Many Californians who watched Schwarzenegger’s State of the State address will be affected by the harsh budget cuts expected for the next two years. The 140,000 students eligible to receive financial aid in California are no exception.
Either way, the SF State Office of Student Financial Aid says all we can do is sit tight.
“The CSU Board of Trustees will meet in March 2004 and determine what they are going to be,” director Barbara Hubler said of the effects of state budget cuts on financial aid. “We are expecting that they will reduce some of our funding, but until then we’ll just have to wait and see.”
According to information from the CSU's official Web site students on financial aid need not worry. They claim that as fees go up, so will grant levels.
Two kinds of grants issued by the state are university grants and Cal grants. State university grants typically go to the most needy students.

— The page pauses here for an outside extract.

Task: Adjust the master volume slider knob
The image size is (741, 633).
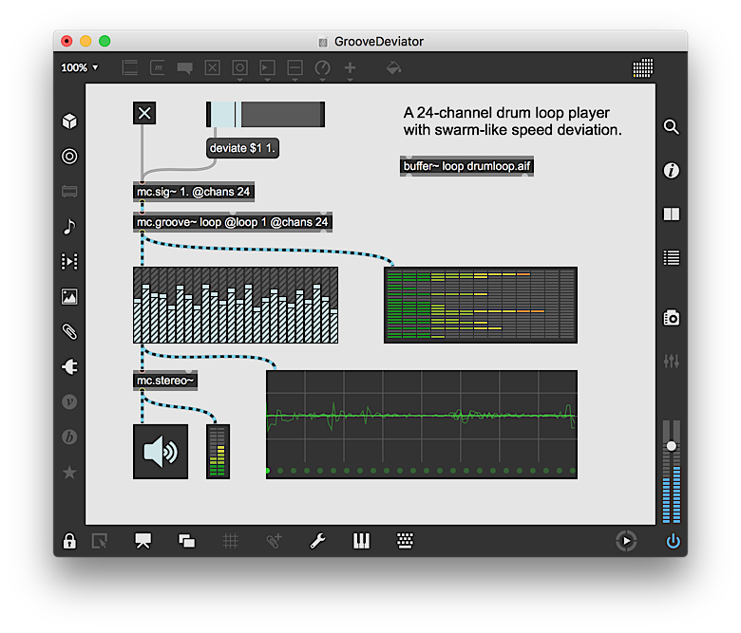Action: point(672,446)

Cal grants have assisted students in paying for books, supplies and living expenses, but staff writer Bruce Kauffman reported in an article for North
County Times, officials at the California Student Aid Commission say requirements for Cal grants will tighten significantly.
Amy Garua, 29, in the teaching credential program at SF State, shudders at the prospect of reductions in financial aid, claiming the little she receives now is already spread thin.
“The thing about state school is that it was always an option for people who don’t have a lot of money,” she said. “Now because of the cuts the middle-class people are being pushed out of that option. There are so many intelligent people out there. Where are they supposed to go?”
As for Schwarzenegger’s budget proposal, Garua said, “I don’t really know what he’s planning, but it doesn’t seem like he’s making education a priority.”
Tri Nguyen, 26, a history major at SF State, has received grants and taken out loans to help pay for his college education.
"The financial aid I've qualified for has always been enough," Nguyen said, who is scheduled to graduate in May. "I just feel sorry for the freshman and sophomores who are going to have to deal with this."
In his address, Schwarzenegger promised the state that no matter how ominous the deficit, he would not raise taxes. Legislators, however, fear
that without raising taxes the state will compromise public services and education.
“All we can do is hope that grant money will be adequate in covering the
cost,” Hubler said. “Until March it’s going to be hard to determine what the fees will be.”